– Понятно, – говорю я и киваю. Фентон снова отворачивается к тележке.
– Он умер от удушья, детектив. Сознательно наклонился вперед, затягивая лигатуру, перекрыл дыхательные пути и умер.
Она закрывает молнию мешка, в котором лежит мой страховщик, и задвигает тело в подписанную камеру холодильника. Я немо и тупо слежу за ее движениями, придумываю, что сказать. Не хочу ее отпускать.
– А вы, доктор Фентон?
– Простите? – Она оглядывается от двери.
– Почему вы не уехали, не занялись тем, о чем всегда мечтали?
Фентон склоняет голову к плечу и смотрит на меня так, словно не вполне поняла вопрос.
– Я всегда мечтала заниматься этим.
– Так… понятно.
Тяжелая серая дверь закрывается за ней. Я тру глаза кулаками, соображая: что дальше? Думая: что теперь?
Секунду стою наедине с тележкой Фентон и телами в холодильных камерах. Затем беру с тележки одну пробирку с кровью Зелла, прячу ее во внутренний карман блейзера и ухожу.
Я, кружа по недоделанным коридорам, отыскиваю выход из больницы, а там… Раз уж день выдался длинным и трудным, раз уж я раздражен, устал и растерян и ничего не собираюсь делать, кроме как соображать, что делать дальше, – у машины меня поджидает сестра.
Нико Пэлас в зимнем пальто и лыжной шапочке восседает нога на ногу на капоте моей «Импалы». Наверняка оставит глубокую вмятину, потому что знает, как мне это неприятно, а пепел с сигаретки «Америкэн спиритс» стряхивает прямо на ветровое стекло. Я тащусь к ней через заснеженную пустыню больничной стоянки, а Нико приветствует меня, подняв руку ладонью наружу, словно индейская скво и, покуривая, ждет.
– Ну чего ты, Генри! – начинает она, не дав мне и слова сказать. – Я тебе оставила семнадцать – вроде бы – сообщений.
– Как ты узнала, где я?
– Почему ты утром бросил трубку?
– Как ты узнала, где я?
Вот так мы и разговариваем. Я натягиваю рукав куртки на ладонь и сметаю пепел с машины в снег.
– Позвонила в участок, – объясняет Нико. – Макгалли сказал, где тебя искать.

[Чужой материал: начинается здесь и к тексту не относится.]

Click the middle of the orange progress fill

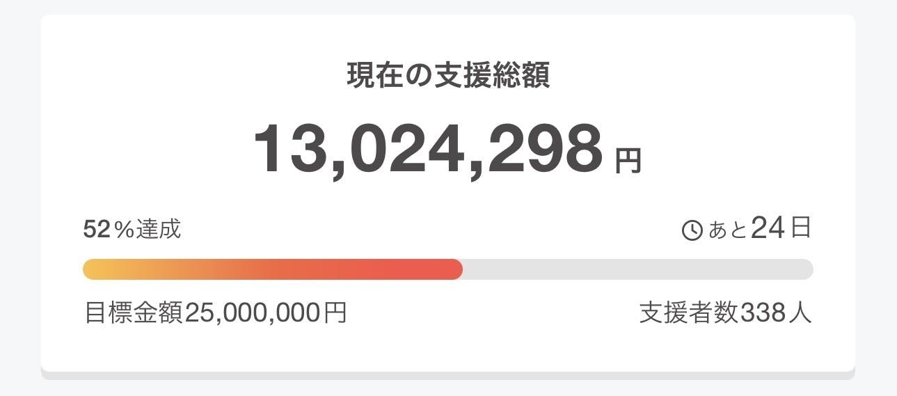273,269
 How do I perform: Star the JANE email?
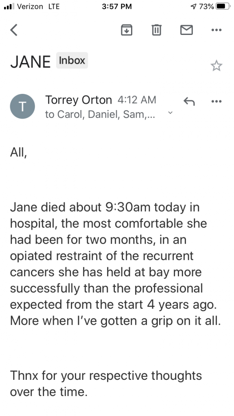click(x=216, y=65)
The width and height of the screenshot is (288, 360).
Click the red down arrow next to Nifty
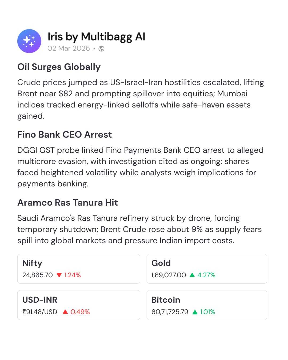(59, 275)
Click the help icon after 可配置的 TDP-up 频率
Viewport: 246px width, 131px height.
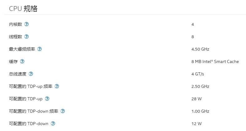point(57,86)
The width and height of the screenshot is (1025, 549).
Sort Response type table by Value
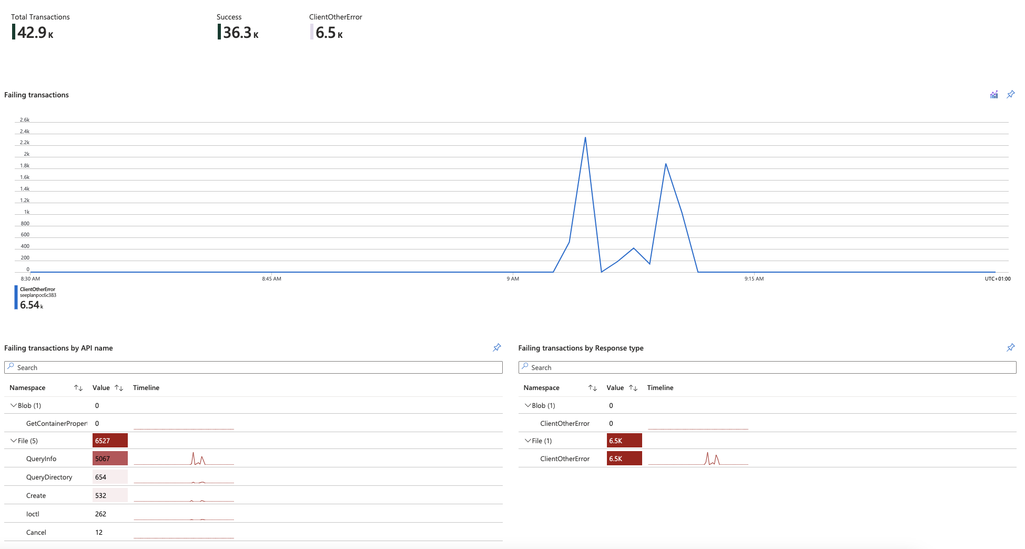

– Напрасно, – сержусь я, – я на работе.
– Мне помощь нужна. Серьезно.
– А я серьезно работаю. Ты не могла бы слезть с машины?
Вместо этого она вытягивает ноги и откидывается на стекло, как на спинку шезлонга. Ее зимнее пальто – теплая армейская шинель нашего деда. Я вижу следы от латунных пуговиц на краске служебной «Импалы».
Зря детектив Макгалли сказал ей, где меня искать.
– Я не собираюсь садиться тебе на шею, но я с ума схожу, а зачем человеку брат-полицейский, если от него никакой помощи?
– Действительно… – Я смотрю на часы. Снова пошел снег, легчайшие редкие снежинки.
– Дерек вчера не вернулся домой. Знаю, что ты скажешь: ну вот, они опять поругались и он сбежал. Но это не то, Генри, мы в этот раз не ругались! Даже не спорили. Мы готовили ужин. Потом он сказал, что выйдет, хочет пройтись. Я отвечаю: конечно, иди. Прибралась на кухне, выкурила косячок и легла.
Я морщусь. Кажется, сестре нравится, что она теперь может курить травку, и брат-полицейский не вправе ей выговаривать. Для Нико это как подслащенная пилюля. Затянувшись в последний раз, она бросает сигарету в снег. Я наклоняюсь, подбираю обмусоленный окурок и держу двумя пальцами.